Lou Anarumo

Indianapolis Colts
- Title: Defensive coordinator

Personal information
- Born: August 18, 1966 (age 60) New York City, New York, U.S.

Career information
- College: Wagner College

Career history
- Wagner (1989) Running backs coach; Syracuse (1990–1991) Graduate assistant & assistant defensive backs coach; Merchant Marine (1992–1994) Defensive coordinator & defensive backs coach; Harvard (1995–2000) Assistant head coach/defensive backs/special teams; Marshall (2001–2003) Defensive backs coach; Purdue (2004–2011) Defensive backs coach; Miami Dolphins (2012–2017); Defensive backs coach (2012–2017); ; Interim defensive coordinator (2015); ; ; New York Giants (2018) Defensive backs coach; Cincinnati Bengals (2019–2024) Defensive coordinator; Indianapolis Colts (2025–present) Defensive coordinator;
- Coaching profile at Pro Football Reference

= Lou Anarumo =

American football coach (born 1966)

Lou Anarumo (born August 18, 1966) is an American professional football coach who is the defensive coordinator for the Indianapolis Colts of the National Football League (NFL). He previously served as the defensive backs coach at Purdue under Joe Tiller and Danny Hope from 2004 to 2011, the Miami Dolphins from 2012 to 2017, and the New York Giants in 2018. He was the defensive coordinator of the Cincinnati Bengals from 2019 to 2024.

==Early life==
Anarumo was born on Staten Island, New York in 1966. He attended Wagner College where he earned his degree in special education. While at Wagner, he served as the junior varsity head coach at Susan E. Wagner High School in Staten Island.

==Coaching career==
===Early career===
Anarumo served as the part-time running backs coach at Wagner in the spring of 1990 before he moved to the U.S. Merchant Marine Academy during the fall of 1990 to serve in the same capacity. From there, Anarumo went to Syracuse University where he served as a graduate assistant under Phil Elmassian working with the defensive backs. Anarumo then returned to the Merchant Marines as the defensive coordinator before being hired at Harvard to serve as the assistant head coach and defensive backs coach. It is at Harvard that Anarumo met former boss Joe Philbin, who at the time served as Harvard's offensive line coach. Anarumo made a stop at Marshall before being hired to replace Elmassian at Purdue.

===Miami Dolphins===
In 2012, Anarumo was hired by the Miami Dolphins as their defensive backs coach. On October 8, 2015, he was chosen to be the interim defensive coordinator of the Miami Dolphins to replace Kevin Coyle who was fired the same day. Due to the changes in coaching staff following the 2015–16 season, he was once again made the defensive backs coach under Adam Gase, the new head coach for the 2016–17 season.

===New York Giants===
On January 25, 2018, Anarumo was named as defensive backs coach for the New York Giants.

===Cincinnati Bengals===
On February 21, 2019, Anarumo was hired by the Cincinnati Bengals as their defensive coordinator under head coach Zac Taylor. He assumed Steve Jackson's cornerbacks coaching duties for the team's Week 11 and Week 12 games in 2020 against the Washington Football Team and New York Giants due to Jackson missing the games for COVID-19 pandemic protocols.

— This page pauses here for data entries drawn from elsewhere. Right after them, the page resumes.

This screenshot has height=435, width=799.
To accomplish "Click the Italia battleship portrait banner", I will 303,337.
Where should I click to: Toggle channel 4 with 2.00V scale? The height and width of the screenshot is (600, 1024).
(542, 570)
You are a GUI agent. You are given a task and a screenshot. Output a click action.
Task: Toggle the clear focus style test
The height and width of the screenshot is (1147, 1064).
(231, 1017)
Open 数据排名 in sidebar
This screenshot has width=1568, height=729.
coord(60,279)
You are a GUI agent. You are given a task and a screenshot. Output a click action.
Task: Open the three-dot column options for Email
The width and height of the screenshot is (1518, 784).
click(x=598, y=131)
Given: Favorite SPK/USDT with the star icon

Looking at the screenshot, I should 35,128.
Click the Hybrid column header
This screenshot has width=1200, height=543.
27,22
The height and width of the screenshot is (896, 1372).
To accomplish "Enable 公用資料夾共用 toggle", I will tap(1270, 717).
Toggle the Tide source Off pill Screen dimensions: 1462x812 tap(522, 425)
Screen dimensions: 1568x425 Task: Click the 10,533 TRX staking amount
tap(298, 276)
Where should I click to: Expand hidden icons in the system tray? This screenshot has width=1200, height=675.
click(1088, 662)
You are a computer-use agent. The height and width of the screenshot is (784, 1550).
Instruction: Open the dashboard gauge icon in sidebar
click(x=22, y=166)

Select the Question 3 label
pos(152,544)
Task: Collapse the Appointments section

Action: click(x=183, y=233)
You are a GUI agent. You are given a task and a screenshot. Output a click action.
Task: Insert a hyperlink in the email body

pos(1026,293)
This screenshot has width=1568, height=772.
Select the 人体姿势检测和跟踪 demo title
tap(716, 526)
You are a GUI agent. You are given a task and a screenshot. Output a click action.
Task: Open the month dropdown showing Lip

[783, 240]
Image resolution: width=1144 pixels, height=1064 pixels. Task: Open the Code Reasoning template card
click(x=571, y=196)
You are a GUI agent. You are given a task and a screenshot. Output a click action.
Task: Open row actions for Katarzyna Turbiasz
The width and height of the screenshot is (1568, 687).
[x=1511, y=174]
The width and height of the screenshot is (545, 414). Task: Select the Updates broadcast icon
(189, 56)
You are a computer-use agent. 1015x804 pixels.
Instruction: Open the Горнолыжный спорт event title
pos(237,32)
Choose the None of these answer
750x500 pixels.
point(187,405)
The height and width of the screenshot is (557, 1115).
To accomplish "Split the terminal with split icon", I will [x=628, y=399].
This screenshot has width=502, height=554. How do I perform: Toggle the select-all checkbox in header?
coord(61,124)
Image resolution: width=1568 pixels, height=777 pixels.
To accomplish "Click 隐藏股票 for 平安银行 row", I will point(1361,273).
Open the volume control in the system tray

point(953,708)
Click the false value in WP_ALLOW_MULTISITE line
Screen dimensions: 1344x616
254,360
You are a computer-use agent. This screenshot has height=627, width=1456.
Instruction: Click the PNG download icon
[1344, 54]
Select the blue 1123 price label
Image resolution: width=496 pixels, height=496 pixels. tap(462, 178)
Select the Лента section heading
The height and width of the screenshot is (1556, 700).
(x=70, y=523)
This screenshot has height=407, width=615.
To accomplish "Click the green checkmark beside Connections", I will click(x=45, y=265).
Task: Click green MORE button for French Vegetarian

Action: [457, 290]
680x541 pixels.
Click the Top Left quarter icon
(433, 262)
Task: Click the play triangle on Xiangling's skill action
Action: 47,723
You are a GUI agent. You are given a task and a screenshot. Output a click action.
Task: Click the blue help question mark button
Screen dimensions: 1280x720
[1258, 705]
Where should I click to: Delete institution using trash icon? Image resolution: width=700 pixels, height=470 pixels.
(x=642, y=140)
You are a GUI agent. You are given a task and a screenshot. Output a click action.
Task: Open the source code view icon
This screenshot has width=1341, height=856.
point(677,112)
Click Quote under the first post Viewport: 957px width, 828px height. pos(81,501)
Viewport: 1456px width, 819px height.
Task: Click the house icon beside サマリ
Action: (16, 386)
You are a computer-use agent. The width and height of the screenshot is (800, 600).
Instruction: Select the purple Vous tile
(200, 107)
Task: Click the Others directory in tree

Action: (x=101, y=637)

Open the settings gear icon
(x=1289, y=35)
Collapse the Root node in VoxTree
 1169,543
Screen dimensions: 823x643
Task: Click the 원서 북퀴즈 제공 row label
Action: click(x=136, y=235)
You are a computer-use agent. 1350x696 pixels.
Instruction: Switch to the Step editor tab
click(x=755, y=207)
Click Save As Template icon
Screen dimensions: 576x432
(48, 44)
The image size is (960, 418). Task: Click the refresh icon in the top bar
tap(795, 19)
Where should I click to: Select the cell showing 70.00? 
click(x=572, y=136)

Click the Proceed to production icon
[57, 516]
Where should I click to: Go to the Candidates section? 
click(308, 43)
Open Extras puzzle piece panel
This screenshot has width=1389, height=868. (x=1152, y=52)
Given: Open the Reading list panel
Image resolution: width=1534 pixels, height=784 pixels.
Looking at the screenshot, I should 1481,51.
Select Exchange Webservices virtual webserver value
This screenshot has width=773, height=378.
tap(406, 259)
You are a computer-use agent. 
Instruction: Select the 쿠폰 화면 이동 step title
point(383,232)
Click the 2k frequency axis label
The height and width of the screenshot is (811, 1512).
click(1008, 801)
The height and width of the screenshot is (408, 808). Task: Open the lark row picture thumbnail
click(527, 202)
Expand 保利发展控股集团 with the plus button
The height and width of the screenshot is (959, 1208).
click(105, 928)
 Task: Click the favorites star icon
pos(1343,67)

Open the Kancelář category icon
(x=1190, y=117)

In the 2021–22 AFC Championship Game, Anarumo's defense held the Kansas City Chiefs to just a field goal in the second half and forced an interception in overtime, contributing to a 27–24 OT victory to advance to Super Bowl LVI. In Super Bowl LVI, the Bengals lost 23–20 to the Los Angeles Rams.

During the 2023 offseason, Anarumo was a finalist for the Arizona Cardinals head coaching job that ultimately went to Jonathan Gannon.

Anarumo was let go by the Bengals at the end of the 2024 season.

===Indianapolis Colts===
On January 21, 2025, Anarumo was hired as defensive coordinator by the Indianapolis Colts.

==Personal life==
Anarumo is married, and the couple have three children.